Sains Malaysiana, 2017;46:1001-1010.

Abstract

The location model proposed in the past is a predictive discriminant rule that can classify new observations into one
of two predefined groups based on mixtures of continuous and categorical variables. The ability of location model to
discriminate new observation correctly is highly dependent on the number of multinomial cells created by the number
of categorical variables. This study conducts a preliminary investigation to show the location model that uses maximum
likelihood estimation has high misclassification rate up to 45% on average in dealing with more than six categorical
variables for all 36 data tested. Such model indicated highly incorrect prediction as this model performed badly for
large categorical variables even with large sample size. To alleviate the high rate of misclassification, a new strategy
is embedded in the discriminant rule by introducing nonlinear principal component analysis (NPCA) into the classical
location model (cLM), mainly to handle the large number of categorical variables. This new strategy is investigated
on some simulation and real datasets through the estimation of misclassification rate using leave-one-out method.
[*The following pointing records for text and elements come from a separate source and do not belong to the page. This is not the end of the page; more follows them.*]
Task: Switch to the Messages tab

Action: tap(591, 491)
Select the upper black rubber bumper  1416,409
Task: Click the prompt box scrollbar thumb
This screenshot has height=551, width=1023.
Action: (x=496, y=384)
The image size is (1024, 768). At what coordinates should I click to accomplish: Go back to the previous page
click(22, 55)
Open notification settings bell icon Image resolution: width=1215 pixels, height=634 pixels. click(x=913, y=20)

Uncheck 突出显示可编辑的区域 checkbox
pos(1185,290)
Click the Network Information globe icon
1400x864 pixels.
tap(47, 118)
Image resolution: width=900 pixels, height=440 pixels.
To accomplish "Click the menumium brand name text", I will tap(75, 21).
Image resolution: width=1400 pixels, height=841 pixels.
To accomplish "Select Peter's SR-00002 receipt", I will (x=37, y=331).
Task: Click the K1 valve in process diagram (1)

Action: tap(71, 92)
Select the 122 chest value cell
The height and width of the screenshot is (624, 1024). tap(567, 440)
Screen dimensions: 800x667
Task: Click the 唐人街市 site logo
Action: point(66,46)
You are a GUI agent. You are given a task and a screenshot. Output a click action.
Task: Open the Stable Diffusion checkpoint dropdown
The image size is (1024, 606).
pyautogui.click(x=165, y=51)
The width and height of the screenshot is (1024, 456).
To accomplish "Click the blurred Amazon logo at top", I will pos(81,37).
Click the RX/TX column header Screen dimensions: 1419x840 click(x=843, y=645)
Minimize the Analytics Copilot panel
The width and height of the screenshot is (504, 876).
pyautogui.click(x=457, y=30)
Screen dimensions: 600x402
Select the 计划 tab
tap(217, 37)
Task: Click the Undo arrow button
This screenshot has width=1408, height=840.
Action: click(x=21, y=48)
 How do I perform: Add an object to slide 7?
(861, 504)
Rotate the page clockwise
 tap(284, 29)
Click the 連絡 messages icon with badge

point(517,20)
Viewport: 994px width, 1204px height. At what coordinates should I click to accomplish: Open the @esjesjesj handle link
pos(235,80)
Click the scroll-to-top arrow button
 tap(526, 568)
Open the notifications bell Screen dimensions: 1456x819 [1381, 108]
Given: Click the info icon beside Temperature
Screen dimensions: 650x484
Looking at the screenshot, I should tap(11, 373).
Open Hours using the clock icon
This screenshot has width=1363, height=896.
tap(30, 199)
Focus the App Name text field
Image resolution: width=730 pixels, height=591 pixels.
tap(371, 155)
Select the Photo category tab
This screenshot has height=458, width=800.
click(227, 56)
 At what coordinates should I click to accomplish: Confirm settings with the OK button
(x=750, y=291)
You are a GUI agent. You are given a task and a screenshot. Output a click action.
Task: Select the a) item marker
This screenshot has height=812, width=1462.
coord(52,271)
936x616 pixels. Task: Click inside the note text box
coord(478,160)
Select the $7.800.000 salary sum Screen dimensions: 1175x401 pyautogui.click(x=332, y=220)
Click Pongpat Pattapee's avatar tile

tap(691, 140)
The
results from numerical investigations manifest the feasibility of the proposed model as the misclassification rate is
dramatically decreased compared to the cLM for all 18 different data settings. A practical application using real dataset
demonstrates a significant improvement and obtains comparable result among the best methods that are compared. The
overall findings reveal that the proposed model extended the applicability range of the location model as previously it
was limited to only six categorical variables to achieve acceptable performance. This study proved that the proposed
model with new discrimination procedure can be used as an alternative to the problems of mixed variables classification,
primarily when facing with large categorical variables.